PROMPT ->
Find each line in the following listing that has the string "computer", then state the count and nothing else.

DATA EXCERPTS ->
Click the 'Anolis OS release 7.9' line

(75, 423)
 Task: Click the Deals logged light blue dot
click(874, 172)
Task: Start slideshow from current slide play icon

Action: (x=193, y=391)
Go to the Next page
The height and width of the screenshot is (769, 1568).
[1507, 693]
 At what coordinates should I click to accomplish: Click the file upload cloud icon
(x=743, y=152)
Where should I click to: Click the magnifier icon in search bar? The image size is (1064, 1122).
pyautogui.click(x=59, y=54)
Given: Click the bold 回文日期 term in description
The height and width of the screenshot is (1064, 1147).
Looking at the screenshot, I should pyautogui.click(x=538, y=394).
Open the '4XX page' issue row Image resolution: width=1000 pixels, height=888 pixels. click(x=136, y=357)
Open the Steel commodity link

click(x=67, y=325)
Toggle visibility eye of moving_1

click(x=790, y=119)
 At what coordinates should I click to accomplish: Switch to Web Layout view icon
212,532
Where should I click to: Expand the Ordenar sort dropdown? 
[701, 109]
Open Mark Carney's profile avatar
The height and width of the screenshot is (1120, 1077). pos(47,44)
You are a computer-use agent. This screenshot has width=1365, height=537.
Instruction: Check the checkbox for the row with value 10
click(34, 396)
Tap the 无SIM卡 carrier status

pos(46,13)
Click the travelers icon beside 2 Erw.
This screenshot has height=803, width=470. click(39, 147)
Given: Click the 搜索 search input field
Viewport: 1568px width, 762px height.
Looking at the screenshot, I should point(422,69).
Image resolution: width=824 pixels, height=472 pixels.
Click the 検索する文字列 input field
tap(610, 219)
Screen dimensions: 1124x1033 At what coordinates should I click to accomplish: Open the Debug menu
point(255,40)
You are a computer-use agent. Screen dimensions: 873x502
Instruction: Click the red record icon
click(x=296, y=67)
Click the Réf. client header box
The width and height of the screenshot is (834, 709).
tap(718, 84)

SOLUTION TO THIS PROBLEM ->
2